REQUEST.
Reproduce the listing from the line with "Find the location" to the line with "y-tick-label: -1 is", changing "particular" to "specific" and keeping all else the same. Leave the pictures out of your answer.

MATERIAL FOR THIS TASK.
============

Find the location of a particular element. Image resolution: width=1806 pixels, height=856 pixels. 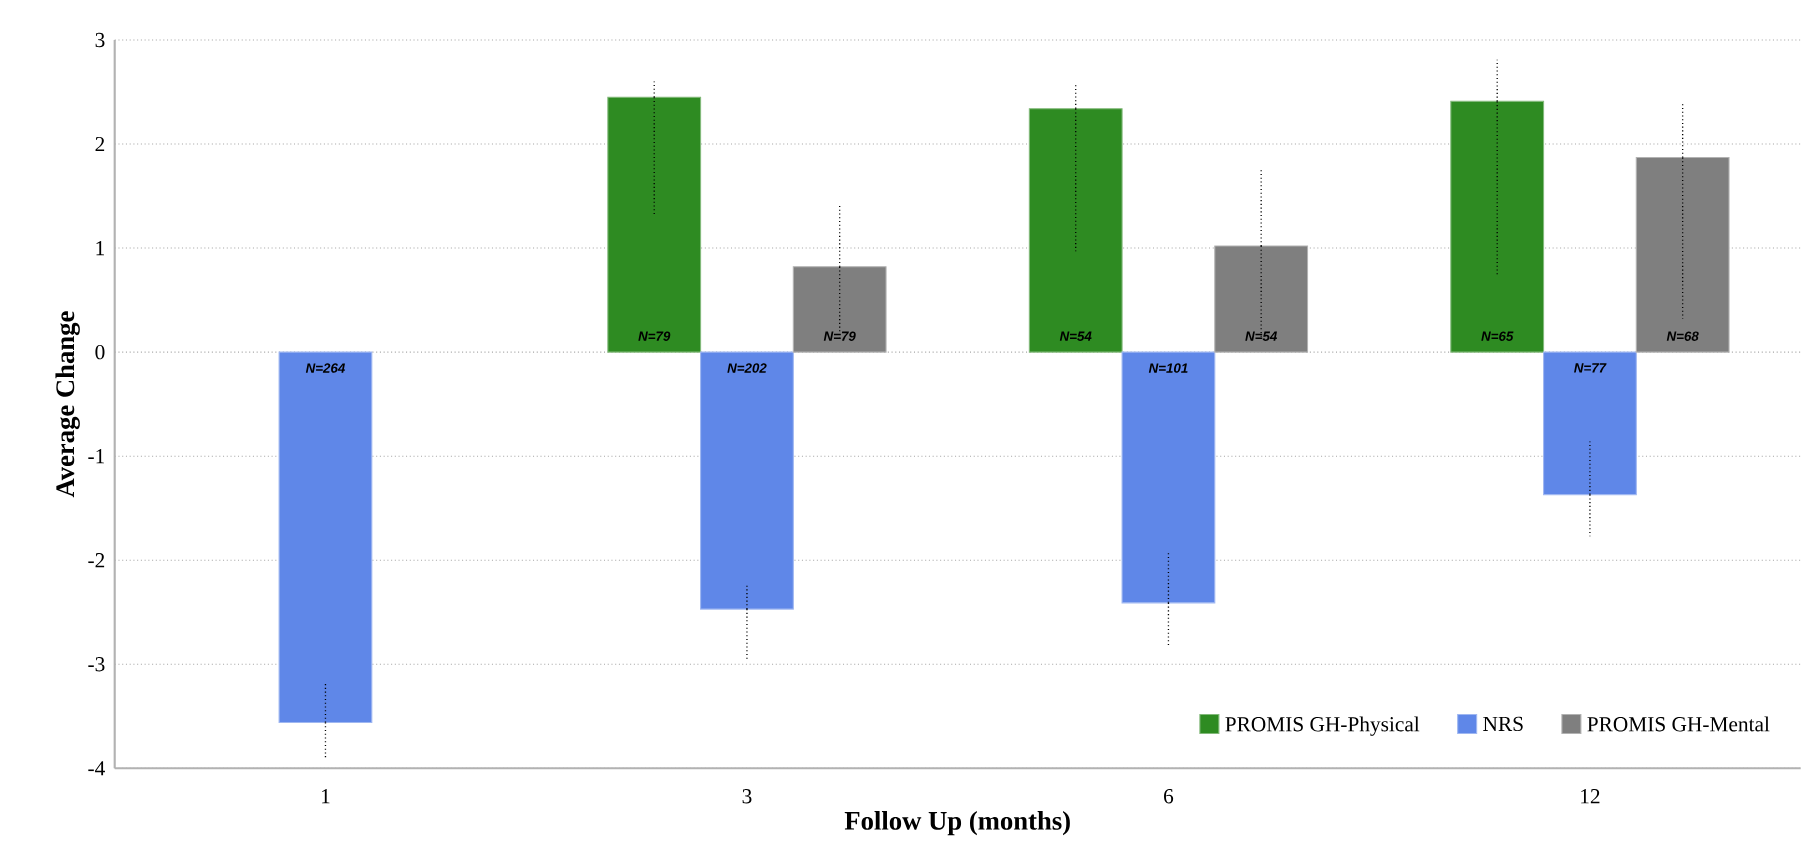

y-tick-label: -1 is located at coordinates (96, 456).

============

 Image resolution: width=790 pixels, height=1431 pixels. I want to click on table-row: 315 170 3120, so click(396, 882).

============

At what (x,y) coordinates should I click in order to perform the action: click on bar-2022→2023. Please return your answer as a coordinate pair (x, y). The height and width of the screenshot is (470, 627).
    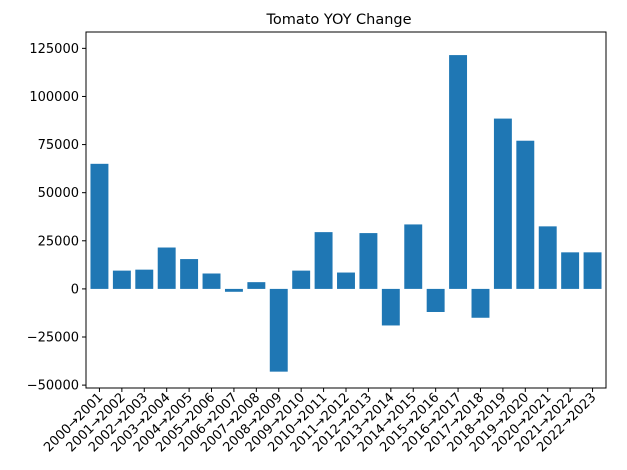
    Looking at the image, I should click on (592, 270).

============

SOLUTION TO THIS PROBLEM.
Find the location of a specific element. Image resolution: width=1806 pixels, height=856 pixels. 

y-tick-label: -1 is located at coordinates (96, 456).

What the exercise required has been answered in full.